In Christ, we have received access, to an extent that is indescribable, to the blessings and favours of God. The Job-experience of loss and pain is one that is relived in varied forms and degrees by us on daily basis. Luckily for us, we have a superior manifestation of God’s presence amongst us that is absolutely capable of transforming all our setbacks, worries and misfortunes into songs of joy. One trick of the devil is to make us forget that we have God with us; he makes us forget to invoke His assistance. The Disciples of Christ made that experience in the Gospel Reading (Mark 4:35-41), when they taught that all was lost. They taught it was ended and that they were heading to destruction in the sea. But the contrary was actually the case! In that very moment of desolation and despair, Jesus “woke up and rebuked the wind and said to the sea. Quiet now! Be calm! And the wind dropped, and all was calm again. Then he said to them, why are you so frightened? How is it that you have no faith? They were filled with awe and said to one another, Who can this be? Even the wind and the sea obey him.” When we have Christ, we have everything and we lose nothing positive and good. It is very important to learn to trust God and never to lose heart. There are moments when the turbulence of lack and loss shake us off balance that the perennial and closest presence of God to us seems like an illusion. At such moments, we must learn also to hang on God like Job and to invoke the intervention of Christ like the Apostles because we have Christ with us always.
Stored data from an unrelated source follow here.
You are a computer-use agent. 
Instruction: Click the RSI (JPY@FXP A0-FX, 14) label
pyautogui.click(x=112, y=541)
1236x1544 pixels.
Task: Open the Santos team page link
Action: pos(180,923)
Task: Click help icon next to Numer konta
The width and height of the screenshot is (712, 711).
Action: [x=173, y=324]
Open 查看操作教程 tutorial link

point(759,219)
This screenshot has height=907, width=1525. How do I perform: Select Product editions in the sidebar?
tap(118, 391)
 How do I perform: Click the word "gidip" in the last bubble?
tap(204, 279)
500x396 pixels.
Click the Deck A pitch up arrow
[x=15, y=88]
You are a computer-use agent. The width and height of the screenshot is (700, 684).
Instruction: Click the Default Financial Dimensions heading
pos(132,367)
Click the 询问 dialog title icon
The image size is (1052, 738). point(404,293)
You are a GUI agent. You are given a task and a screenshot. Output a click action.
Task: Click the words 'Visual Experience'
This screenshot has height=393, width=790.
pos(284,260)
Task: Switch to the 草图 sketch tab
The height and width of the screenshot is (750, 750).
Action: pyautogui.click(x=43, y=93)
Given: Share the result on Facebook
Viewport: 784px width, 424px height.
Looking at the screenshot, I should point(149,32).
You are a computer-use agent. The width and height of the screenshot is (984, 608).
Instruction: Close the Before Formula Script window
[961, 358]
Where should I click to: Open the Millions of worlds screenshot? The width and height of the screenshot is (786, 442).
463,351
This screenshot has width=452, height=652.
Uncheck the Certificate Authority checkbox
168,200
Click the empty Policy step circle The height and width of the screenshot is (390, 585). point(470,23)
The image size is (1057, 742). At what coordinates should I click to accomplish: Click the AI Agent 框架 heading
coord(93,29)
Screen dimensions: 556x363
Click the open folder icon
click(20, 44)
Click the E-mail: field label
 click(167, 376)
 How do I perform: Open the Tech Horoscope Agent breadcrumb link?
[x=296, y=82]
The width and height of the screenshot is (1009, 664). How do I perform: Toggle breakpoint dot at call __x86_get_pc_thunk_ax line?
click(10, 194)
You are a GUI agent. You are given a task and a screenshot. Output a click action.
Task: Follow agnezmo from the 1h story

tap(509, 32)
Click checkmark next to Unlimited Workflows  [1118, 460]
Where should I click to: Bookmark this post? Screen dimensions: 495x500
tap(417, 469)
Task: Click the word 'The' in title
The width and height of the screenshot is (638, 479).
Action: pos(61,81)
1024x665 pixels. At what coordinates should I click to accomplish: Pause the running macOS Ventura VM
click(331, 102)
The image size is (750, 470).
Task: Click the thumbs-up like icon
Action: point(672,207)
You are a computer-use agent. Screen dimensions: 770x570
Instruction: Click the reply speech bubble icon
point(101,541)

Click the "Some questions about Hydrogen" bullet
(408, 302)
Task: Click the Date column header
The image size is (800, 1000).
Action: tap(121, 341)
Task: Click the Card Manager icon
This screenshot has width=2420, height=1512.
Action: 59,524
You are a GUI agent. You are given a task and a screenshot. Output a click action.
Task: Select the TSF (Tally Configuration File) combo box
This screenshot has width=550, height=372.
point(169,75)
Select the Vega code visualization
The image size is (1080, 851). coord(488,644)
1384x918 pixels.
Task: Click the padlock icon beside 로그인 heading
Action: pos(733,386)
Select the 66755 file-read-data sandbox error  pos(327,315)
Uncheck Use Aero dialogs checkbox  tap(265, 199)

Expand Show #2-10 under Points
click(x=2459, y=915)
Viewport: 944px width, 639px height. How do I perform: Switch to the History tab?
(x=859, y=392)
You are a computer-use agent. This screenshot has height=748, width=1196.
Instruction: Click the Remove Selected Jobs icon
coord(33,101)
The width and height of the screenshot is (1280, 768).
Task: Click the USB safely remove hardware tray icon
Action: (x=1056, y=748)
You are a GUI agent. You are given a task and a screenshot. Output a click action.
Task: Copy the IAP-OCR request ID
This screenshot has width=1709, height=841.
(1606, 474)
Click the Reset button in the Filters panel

When we have Christ such instances become opportunities for us to walk through the path of renewal in faith, hope and love. This is very true because, in the words of the Second Reading (2 Corinthians 5:14-17), “for anyone who is in Christ, there is a new creation; the old creation has gone, and now the new one is here.” The natural consequence of becoming a new creation in Christ after such experience is recognising much more deeply and convinced that God is bigger than all our troubles and challenges.

Lord God, in the most turbulent moments of our lives, may we never lose sight of Your presence amongst us; may we never be engrossed in the risks around us that we forget to invoke Your help; and when we call to You Lord, may You answer us; Amen.